Une pompe solaire est un équipement de pompage alimenté par l'énergie
solaire. Il faut distinguer deux mondes : les petites pompes d'agrément,
fontaines et cascades de jardin, et le pompage solaire proprement dit, qui
répond à des besoins vitaux.
Le pompage solaire, un usage décisif
Dans les zones à fort ensoleillement disposant de ressources en eau
souterraines, notamment en Afrique sahélienne, le pompage solaire permet
d'alimenter en eau des villages sans accès à l'électricité ni aux combustibles.
Il remplace des groupes électrogènes diesel dont le carburant est coûteux, la
maintenance difficile et l'approvisionnement incertain.
C'est l'une des applications où l'énergie solaire a l'impact le plus direct
et le mieux documenté : accès à l'eau potable, irrigation, abreuvement du
bétail, et réduction du temps consacré à la corvée d'eau, un temps qui pèse
principalement sur les femmes et les enfants.
Le principe du fil du soleil
La particularité de ces installations est qu'elles fonctionnent le plus
souvent sans batteries. Les panneaux alimentent directement la pompe, qui
tourne quand le soleil brille et s'arrête la nuit. L'eau est stockée dans un
réservoir surélevé, qui remplace la batterie.

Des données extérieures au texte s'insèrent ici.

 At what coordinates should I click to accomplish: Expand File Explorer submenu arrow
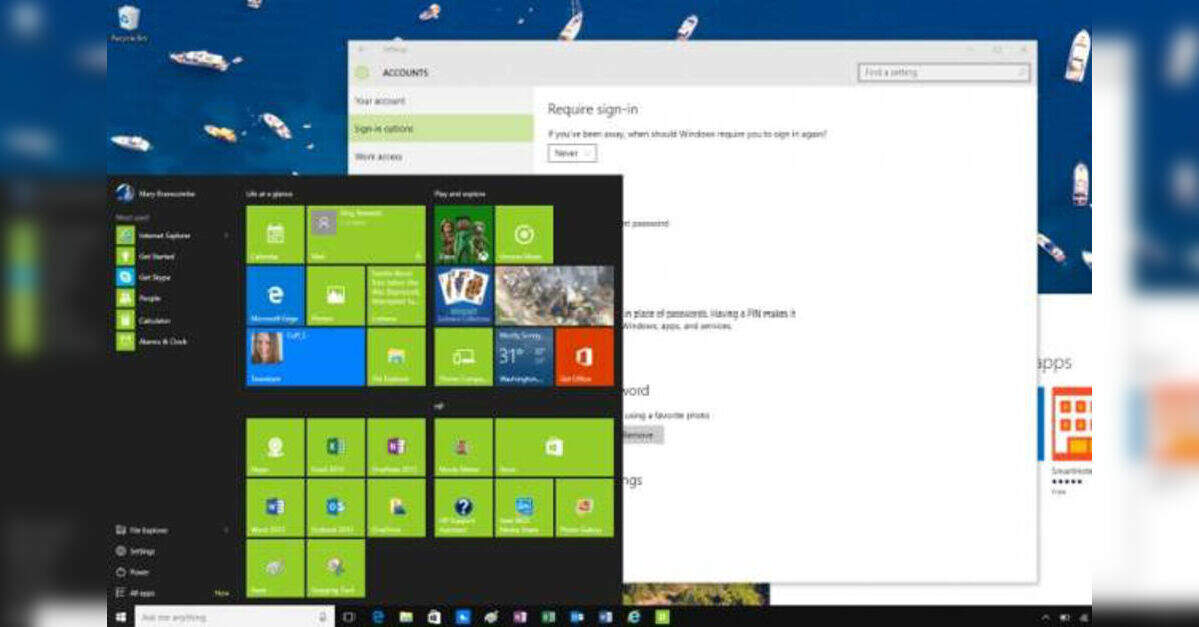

C'est une idée simple et remarquablement efficace : stocker de l'eau coûte
bien moins cher que stocker de l'électricité, ne se dégrade pas avec les
cycles, et ne demande aucun remplacement au bout de quelques années. C'est ce
qui rend ces installations durables dans des contextes où la maintenance est
difficile.
Les types de pompes
La pompe immergée, descendue dans le forage ou le puits, est la solution la
plus courante pour les grandes profondeurs. La pompe de surface, installée à
côté du point d'eau, convient aux faibles hauteurs d'aspiration, quelques
mètres au maximum, limite physique et non commerciale.
Les technologies diffèrent également : pompe centrifuge, adaptée aux gros
débits et aux faibles hauteurs, ou pompe volumétrique, qui monte haut avec un
débit modeste et démarre sous faible ensoleillement.
Le dimensionnement
Il repose sur trois données. Le besoin quotidien en eau, en mètres cubes.
La hauteur manométrique totale, qui additionne la profondeur du niveau
dynamique de l'eau, la hauteur du réservoir et les pertes de charge dans les
canalisations. Et l'ensoleillement du site au mois le plus défavorable.
Le produit du débit par la hauteur donne l'énergie hydraulique nécessaire, à
laquelle on applique le rendement de la pompe et du variateur pour obtenir la
puissance photovoltaïque à installer.
Deux erreurs reviennent. Dimensionner sur la moyenne annuelle plutôt que sur
le mois le plus défavorable, ce qui conduit à des manques saisonniers. Et
sous-estimer le rabattement de la nappe : le niveau baisse pendant le pompage,
et la hauteur réelle dépasse la profondeur mesurée à l'arrêt.
Les protections indispensables
Une sonde de niveau bas dans le forage, qui coupe la pompe avant qu'elle ne
tourne à sec, c'est la première cause de destruction. Un interrupteur de niveau
haut dans le réservoir, qui évite le débordement. Et une protection contre les
surtensions, les sites isolés étant particulièrement exposés à la foudre.
Au jardin
Les petites pompes solaires d'agrément fonctionnent selon le même principe
en beaucoup plus simple : un panneau, une pompe, et de l'eau qui circule quand
le soleil donne. Elles animent une fontaine, une cascade ou un petit bassin sans
aucun raccordement électrique.
Leurs limites sont à connaître : elles s'arrêtent dès qu'un nuage passe, sauf
sur les modèles à petite batterie tampon, et leur débit est modeste. Pour un
bassin peuplé de poissons, une filtration continue est nécessaire, ce qu'une
pompe au fil du soleil ne garantit pas, il faut alors un modèle avec
accumulateur ou une alimentation secteur.